▶ **Records for processing**:
• • • • • • •
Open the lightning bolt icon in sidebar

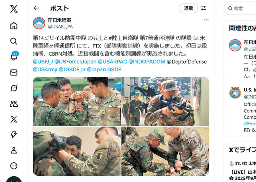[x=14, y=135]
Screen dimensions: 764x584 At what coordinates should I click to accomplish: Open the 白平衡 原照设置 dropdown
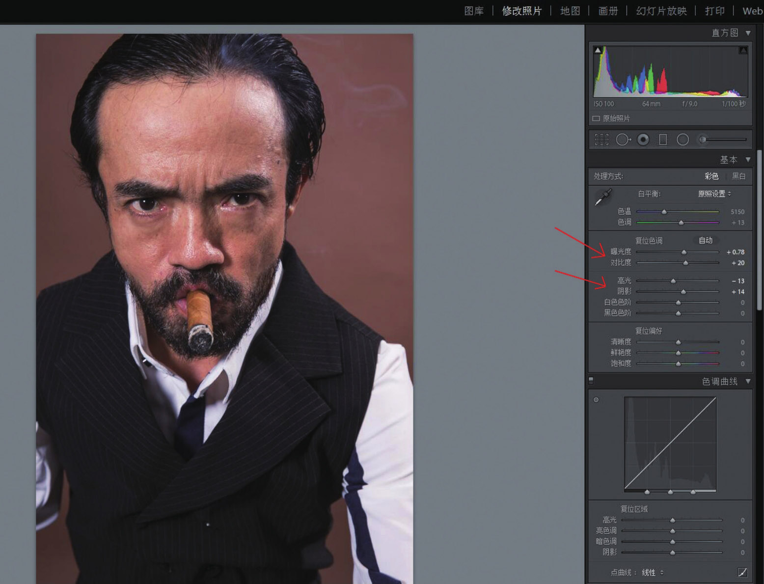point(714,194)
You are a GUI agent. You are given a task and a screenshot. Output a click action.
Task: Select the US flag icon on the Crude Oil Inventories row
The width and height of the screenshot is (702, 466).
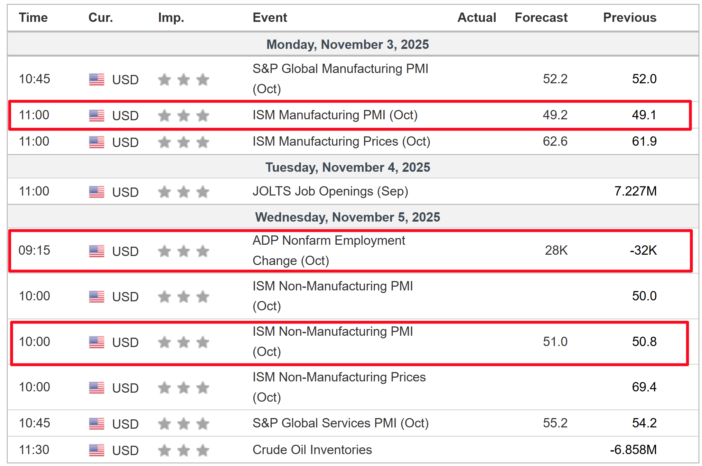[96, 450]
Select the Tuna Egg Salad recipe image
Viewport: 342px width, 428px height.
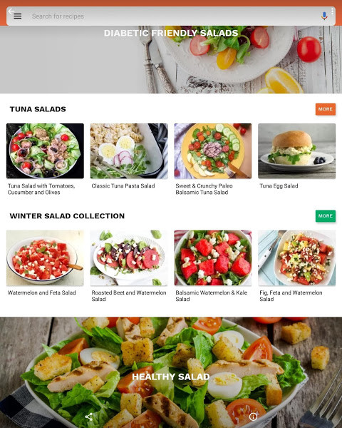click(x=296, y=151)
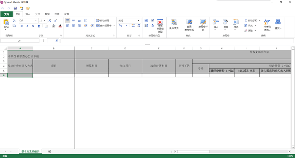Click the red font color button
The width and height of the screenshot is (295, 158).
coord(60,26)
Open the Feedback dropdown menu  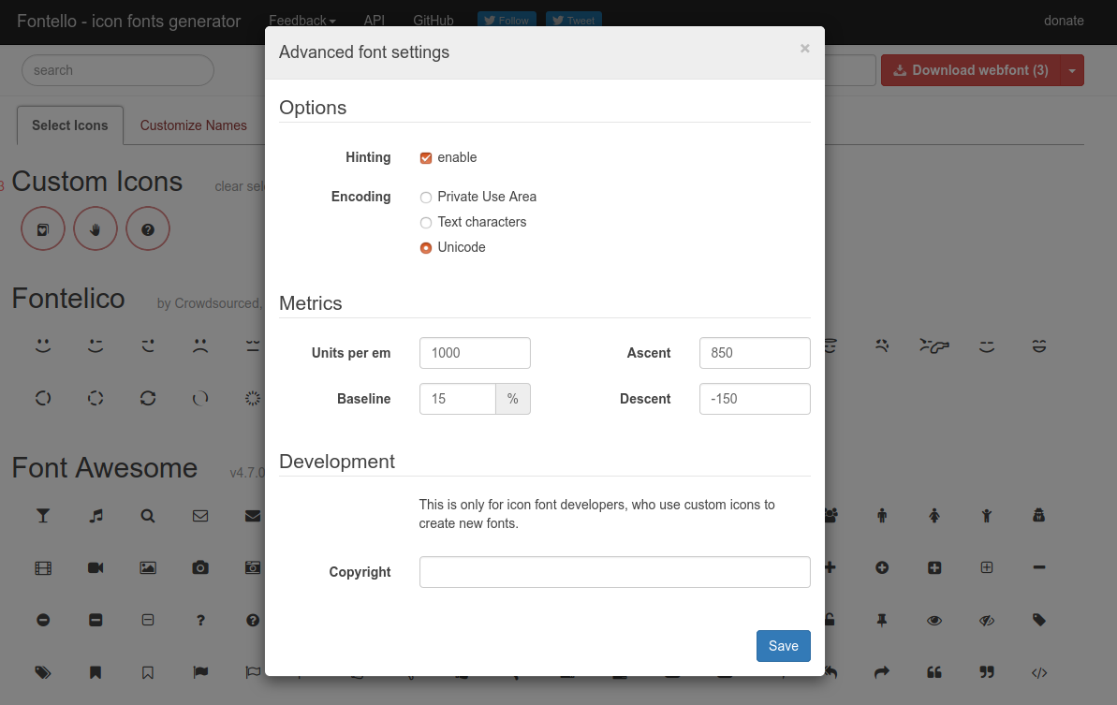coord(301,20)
• • • • • • •
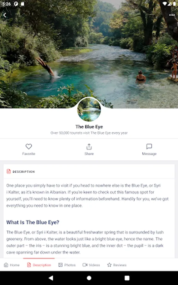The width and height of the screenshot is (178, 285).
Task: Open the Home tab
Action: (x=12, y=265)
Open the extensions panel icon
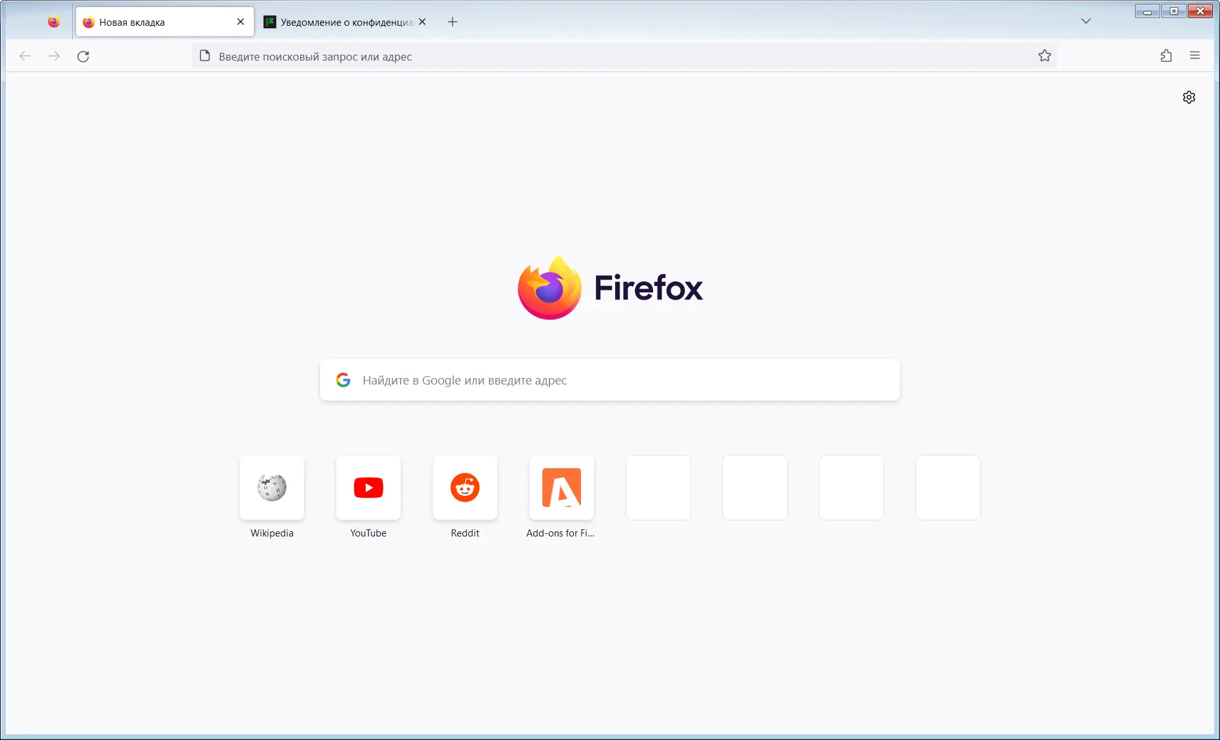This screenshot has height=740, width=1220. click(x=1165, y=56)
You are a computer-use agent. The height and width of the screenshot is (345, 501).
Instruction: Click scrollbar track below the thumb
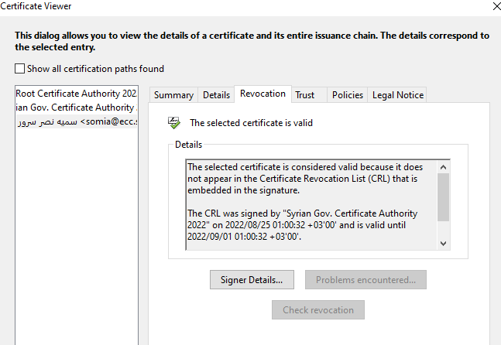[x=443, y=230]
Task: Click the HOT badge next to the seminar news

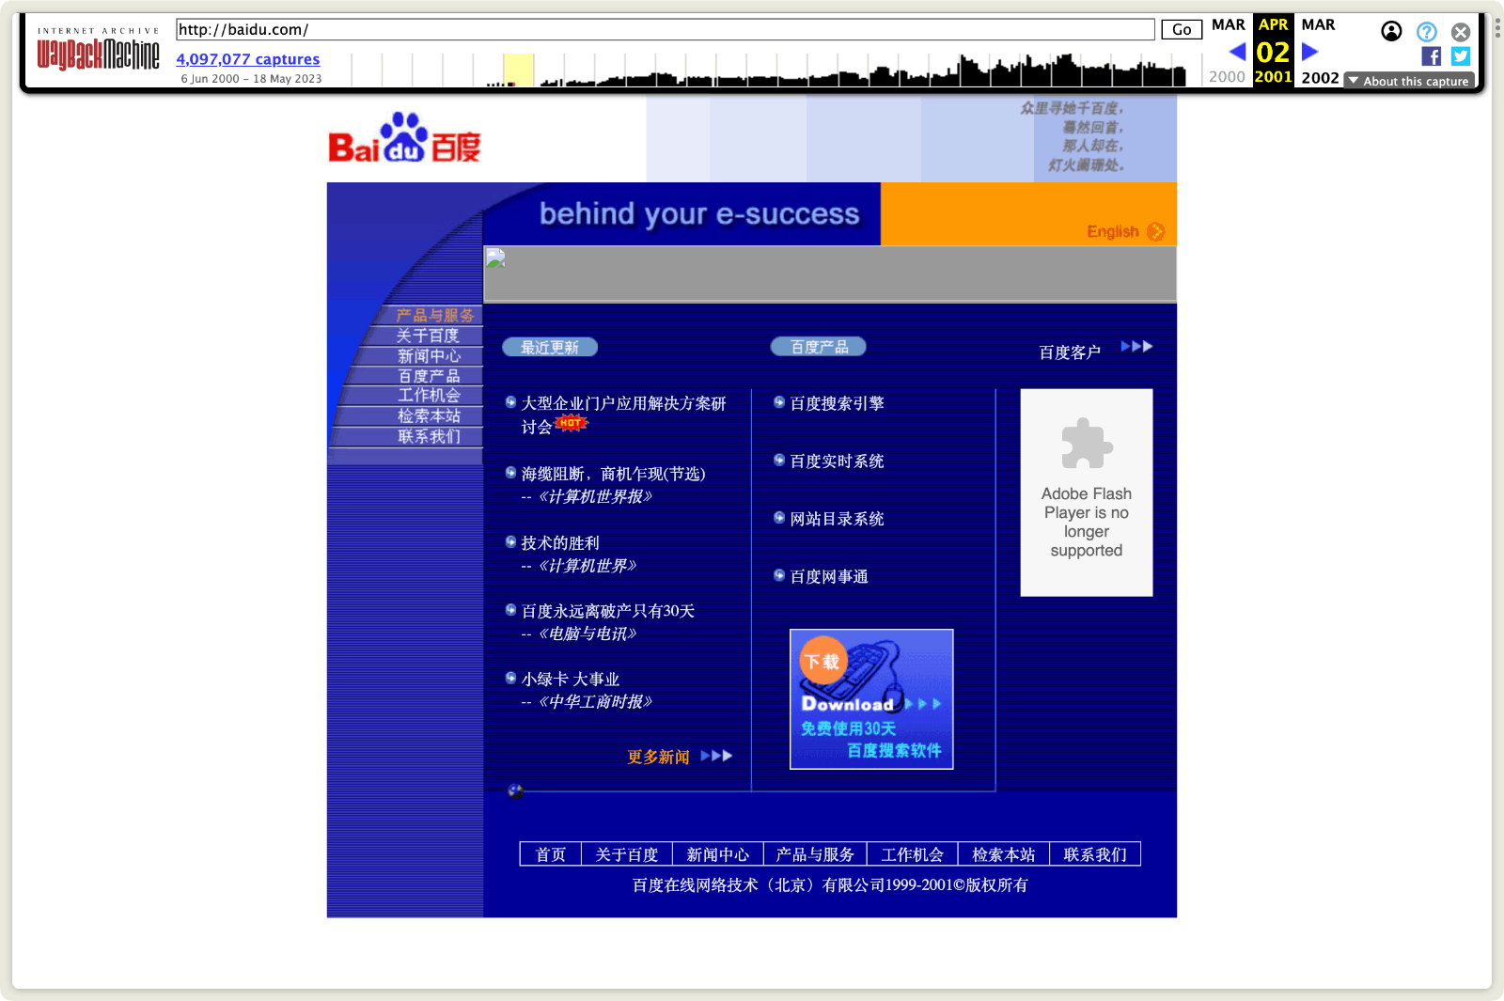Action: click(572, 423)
• • • • • • •
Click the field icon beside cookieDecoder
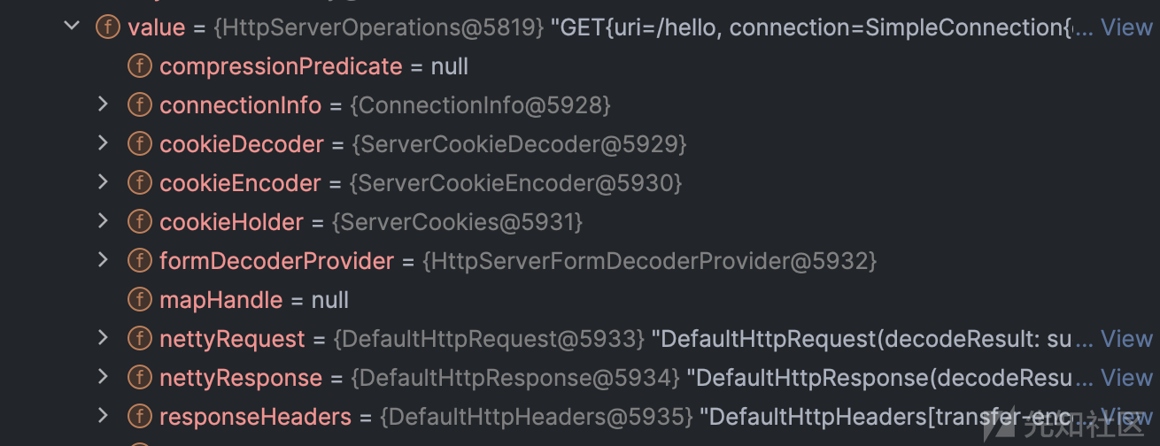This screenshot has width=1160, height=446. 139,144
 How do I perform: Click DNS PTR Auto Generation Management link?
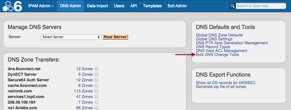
• • • • • • •
▶ **Stated problem**:
Output the entries from the line with "You are a computer-use" to the line with "Action: click(572, 423)" as a numbered list, skipping blank lines and omitting the pictures.

▶ **Expected answer**:
1. You are a computer-use agent. The height and width of the screenshot is (345, 501).
2. Instruction: Click scrollbar track below the thumb
3. [x=443, y=230]
4. Task: Click the HOT badge next to the seminar news
5. Action: click(572, 423)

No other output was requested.